Dataset excerpts |
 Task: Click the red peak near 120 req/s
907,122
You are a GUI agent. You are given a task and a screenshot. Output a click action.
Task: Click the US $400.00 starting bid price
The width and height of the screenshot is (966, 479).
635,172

Your instructions |
Start to finish, copy the material out exactly.

Solution |
 Task: Click the red peak near 120 req/s
907,122
You are a GUI agent. You are given a task and a screenshot. Output a click action.
Task: Click the US $400.00 starting bid price
The width and height of the screenshot is (966, 479).
635,172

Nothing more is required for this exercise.